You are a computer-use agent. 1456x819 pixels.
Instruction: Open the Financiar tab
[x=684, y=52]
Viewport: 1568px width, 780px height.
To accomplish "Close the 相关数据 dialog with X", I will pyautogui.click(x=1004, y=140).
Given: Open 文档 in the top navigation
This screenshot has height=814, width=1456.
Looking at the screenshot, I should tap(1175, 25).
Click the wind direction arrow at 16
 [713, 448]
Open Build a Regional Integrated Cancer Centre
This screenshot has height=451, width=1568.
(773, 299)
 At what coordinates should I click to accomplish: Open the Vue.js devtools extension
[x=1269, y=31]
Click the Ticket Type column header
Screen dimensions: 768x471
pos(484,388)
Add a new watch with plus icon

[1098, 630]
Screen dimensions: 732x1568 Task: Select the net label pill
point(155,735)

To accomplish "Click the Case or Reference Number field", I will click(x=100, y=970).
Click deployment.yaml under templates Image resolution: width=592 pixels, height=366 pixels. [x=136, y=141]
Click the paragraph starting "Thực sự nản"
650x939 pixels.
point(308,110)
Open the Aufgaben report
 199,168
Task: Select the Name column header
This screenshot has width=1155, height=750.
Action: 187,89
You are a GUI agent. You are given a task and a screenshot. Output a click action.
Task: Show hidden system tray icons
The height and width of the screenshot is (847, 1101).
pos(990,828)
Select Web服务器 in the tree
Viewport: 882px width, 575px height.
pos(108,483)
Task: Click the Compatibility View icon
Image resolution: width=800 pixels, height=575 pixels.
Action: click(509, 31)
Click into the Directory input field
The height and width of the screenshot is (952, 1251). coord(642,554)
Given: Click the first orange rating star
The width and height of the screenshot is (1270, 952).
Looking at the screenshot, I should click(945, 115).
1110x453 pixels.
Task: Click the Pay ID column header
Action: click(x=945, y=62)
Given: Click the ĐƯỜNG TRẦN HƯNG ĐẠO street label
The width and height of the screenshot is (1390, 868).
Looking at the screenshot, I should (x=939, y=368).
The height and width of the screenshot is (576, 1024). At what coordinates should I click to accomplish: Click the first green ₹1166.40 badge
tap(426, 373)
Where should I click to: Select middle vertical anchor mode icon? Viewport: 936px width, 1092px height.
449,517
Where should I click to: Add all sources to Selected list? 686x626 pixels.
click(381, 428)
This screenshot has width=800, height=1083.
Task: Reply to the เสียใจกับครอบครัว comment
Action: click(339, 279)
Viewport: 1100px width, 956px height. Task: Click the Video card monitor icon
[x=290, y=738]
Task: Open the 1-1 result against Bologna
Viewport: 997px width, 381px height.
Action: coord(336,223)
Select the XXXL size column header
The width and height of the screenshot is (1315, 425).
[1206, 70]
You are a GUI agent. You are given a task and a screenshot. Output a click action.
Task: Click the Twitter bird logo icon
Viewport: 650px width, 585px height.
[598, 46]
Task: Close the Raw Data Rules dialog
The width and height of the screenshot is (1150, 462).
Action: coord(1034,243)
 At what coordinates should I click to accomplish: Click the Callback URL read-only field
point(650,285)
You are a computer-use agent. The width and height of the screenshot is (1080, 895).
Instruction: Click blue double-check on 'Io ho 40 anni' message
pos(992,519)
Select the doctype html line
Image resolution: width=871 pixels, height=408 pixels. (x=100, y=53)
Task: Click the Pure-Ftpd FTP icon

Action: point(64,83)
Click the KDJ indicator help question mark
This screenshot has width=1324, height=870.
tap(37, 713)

EXERCISE AIM. Restate the data above exactly, keeping each word as it stands.

OUTPUT FOR THIS TASK.
You are a computer-use agent. 1456x819 pixels.
Instruction: Open the Financiar tab
[x=684, y=52]
Viewport: 1568px width, 780px height.
To accomplish "Close the 相关数据 dialog with X", I will pyautogui.click(x=1004, y=140).
Given: Open 文档 in the top navigation
This screenshot has height=814, width=1456.
Looking at the screenshot, I should tap(1175, 25).
Click the wind direction arrow at 16
 [713, 448]
Open Build a Regional Integrated Cancer Centre
This screenshot has height=451, width=1568.
(773, 299)
 At what coordinates should I click to accomplish: Open the Vue.js devtools extension
[x=1269, y=31]
Click the Ticket Type column header
Screen dimensions: 768x471
pos(484,388)
Add a new watch with plus icon

[1098, 630]
Screen dimensions: 732x1568 Task: Select the net label pill
point(155,735)

To accomplish "Click the Case or Reference Number field", I will click(x=100, y=970).
Click deployment.yaml under templates Image resolution: width=592 pixels, height=366 pixels. [x=136, y=141]
Click the paragraph starting "Thực sự nản"
650x939 pixels.
point(308,110)
Open the Aufgaben report
 199,168
Task: Select the Name column header
This screenshot has width=1155, height=750.
Action: 187,89
You are a GUI agent. You are given a task and a screenshot. Output a click action.
Task: Show hidden system tray icons
The height and width of the screenshot is (847, 1101).
pos(990,828)
Select Web服务器 in the tree
Viewport: 882px width, 575px height.
pos(108,483)
Task: Click the Compatibility View icon
Image resolution: width=800 pixels, height=575 pixels.
Action: click(509, 31)
Click into the Directory input field
The height and width of the screenshot is (952, 1251). coord(642,554)
Given: Click the first orange rating star
The width and height of the screenshot is (1270, 952).
Looking at the screenshot, I should click(945, 115).
1110x453 pixels.
Task: Click the Pay ID column header
Action: click(x=945, y=62)
Given: Click the ĐƯỜNG TRẦN HƯNG ĐẠO street label
The width and height of the screenshot is (1390, 868).
Looking at the screenshot, I should (x=939, y=368).
The height and width of the screenshot is (576, 1024). At what coordinates should I click to accomplish: Click the first green ₹1166.40 badge
tap(426, 373)
Where should I click to: Select middle vertical anchor mode icon? Viewport: 936px width, 1092px height.
449,517
Where should I click to: Add all sources to Selected list? 686x626 pixels.
click(381, 428)
This screenshot has width=800, height=1083.
Task: Reply to the เสียใจกับครอบครัว comment
Action: click(339, 279)
Viewport: 1100px width, 956px height. Task: Click the Video card monitor icon
[x=290, y=738]
Task: Open the 1-1 result against Bologna
Viewport: 997px width, 381px height.
Action: coord(336,223)
Select the XXXL size column header
The width and height of the screenshot is (1315, 425).
[1206, 70]
You are a GUI agent. You are given a task and a screenshot. Output a click action.
Task: Click the Twitter bird logo icon
Viewport: 650px width, 585px height.
[598, 46]
Task: Close the Raw Data Rules dialog
The width and height of the screenshot is (1150, 462).
Action: coord(1034,243)
 At what coordinates should I click to accomplish: Click the Callback URL read-only field
point(650,285)
You are a computer-use agent. The width and height of the screenshot is (1080, 895).
Instruction: Click blue double-check on 'Io ho 40 anni' message
pos(992,519)
Select the doctype html line
Image resolution: width=871 pixels, height=408 pixels. (x=100, y=53)
Task: Click the Pure-Ftpd FTP icon

Action: point(64,83)
Click the KDJ indicator help question mark
This screenshot has width=1324, height=870.
tap(37, 713)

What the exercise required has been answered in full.